Homework Questions from Dr. LeProust:
Most commonly used method for oligo synthesis Today, almost all synthetic DNA is made using phosphoramidite solid-phase synthesis. This method adds one nucleotide at a time on a solid support and is reliable, efficient, and easy to automate, which is why it became the standard for modern DNA synthesizers. https://biolabmix.ru/en/info/detail/oligonucleotide-synthesis/#:~:text=The%20most%20common%20approach%20to,for%20example%2C%20by%20attaching%20fluorophores.
Why it’s hard to make oligos longer than ~200 nt Each step in chemical DNA synthesis is very efficient but not perfect, so small errors happen every time a base is added.
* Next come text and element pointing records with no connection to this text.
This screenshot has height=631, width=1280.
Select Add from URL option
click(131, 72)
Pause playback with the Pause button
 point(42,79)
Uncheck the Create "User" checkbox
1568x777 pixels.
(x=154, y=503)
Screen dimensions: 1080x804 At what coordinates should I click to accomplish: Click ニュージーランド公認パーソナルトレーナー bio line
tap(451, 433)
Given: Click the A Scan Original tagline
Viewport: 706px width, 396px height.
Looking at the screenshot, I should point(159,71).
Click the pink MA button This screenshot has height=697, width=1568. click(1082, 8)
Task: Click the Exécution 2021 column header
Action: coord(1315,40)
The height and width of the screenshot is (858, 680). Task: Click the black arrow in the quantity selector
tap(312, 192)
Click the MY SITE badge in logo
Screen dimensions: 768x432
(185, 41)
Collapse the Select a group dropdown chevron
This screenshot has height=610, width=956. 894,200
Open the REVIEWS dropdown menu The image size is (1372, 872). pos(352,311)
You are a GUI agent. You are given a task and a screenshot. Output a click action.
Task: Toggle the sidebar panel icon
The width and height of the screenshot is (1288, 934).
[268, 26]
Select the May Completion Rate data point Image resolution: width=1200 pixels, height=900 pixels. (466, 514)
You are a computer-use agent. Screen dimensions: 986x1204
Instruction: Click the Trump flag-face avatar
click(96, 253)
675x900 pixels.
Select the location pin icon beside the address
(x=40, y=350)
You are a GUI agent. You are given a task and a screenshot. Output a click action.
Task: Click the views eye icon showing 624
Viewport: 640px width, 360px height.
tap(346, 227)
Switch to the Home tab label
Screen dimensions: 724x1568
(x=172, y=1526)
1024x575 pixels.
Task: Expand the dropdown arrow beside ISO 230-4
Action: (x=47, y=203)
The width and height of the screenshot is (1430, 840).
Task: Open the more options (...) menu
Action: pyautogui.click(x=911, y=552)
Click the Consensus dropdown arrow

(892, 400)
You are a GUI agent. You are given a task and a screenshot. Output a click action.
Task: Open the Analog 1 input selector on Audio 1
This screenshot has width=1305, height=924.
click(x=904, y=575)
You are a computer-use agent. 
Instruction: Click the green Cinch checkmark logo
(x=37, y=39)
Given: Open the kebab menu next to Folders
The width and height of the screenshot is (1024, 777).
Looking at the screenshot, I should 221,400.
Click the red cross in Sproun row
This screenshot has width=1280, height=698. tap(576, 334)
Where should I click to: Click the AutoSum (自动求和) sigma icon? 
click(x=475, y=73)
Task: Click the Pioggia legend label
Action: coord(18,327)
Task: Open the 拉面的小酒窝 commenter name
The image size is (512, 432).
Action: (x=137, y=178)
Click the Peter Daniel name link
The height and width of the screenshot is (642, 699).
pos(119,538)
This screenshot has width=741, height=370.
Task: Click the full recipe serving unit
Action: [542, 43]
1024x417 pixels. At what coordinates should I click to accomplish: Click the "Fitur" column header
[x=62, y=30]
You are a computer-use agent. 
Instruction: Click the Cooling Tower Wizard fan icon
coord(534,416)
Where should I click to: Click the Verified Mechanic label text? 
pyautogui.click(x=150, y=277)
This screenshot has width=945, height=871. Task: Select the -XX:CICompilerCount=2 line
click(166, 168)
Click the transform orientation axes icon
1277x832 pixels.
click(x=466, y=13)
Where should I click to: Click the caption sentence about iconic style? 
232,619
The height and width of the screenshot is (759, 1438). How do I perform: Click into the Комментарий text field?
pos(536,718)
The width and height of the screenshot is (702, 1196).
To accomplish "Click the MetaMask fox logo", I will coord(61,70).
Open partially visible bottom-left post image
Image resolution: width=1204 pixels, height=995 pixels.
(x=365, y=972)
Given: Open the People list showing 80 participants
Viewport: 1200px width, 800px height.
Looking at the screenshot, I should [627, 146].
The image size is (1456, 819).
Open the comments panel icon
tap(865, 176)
As the oligo gets longer, these errors pile up, and beyond about 200 nucleotides it becomes very difficult to get a clean, full-length sequence. https://pubs.rsc.org/en/content/articlepdf/2025/sc/d4sc06958g
Why you can’t directly synthesize a 2000 bp gene Making a 2000-base gene in one piece would accumulate too many chemical errors and damaged bases to be useful. Instead, companies synthesize short oligos and then assemble them enzymatically, followed by cloning and sequence checking to make sure the gene is correct. https://www.pnas.org/doi/10.1073/pnas.2237126100#:~:text=The%20broader%20implications%20of%20the,without%20multiple%20repair/selection%20steps.
Homework Question from George Church:
All animals require the same 10 essential amino acids because they cannot synthesize them and must obtain them from their diet. These are: histidine, isoleucine, leucine, lysine, methionine, phenylalanine, threonine, tryptophan, valine, and arginine (arginine is essential for all animals and conditionally essential in adult humans). The “lysine contingency” refers to the idea that lysine is often the limiting essential amino acid in plant-based diets, especially those dominated by cereals like wheat, rice, or maize. Since animals cannot make lysine, their growth and health are directly constrained by how much lysine is available in their food. So knowing that all animals share the same essential amino acid requirements makes lysine’s importance stand out even more. It shows that lysine is not just nutritionally important but evolutionarily critical.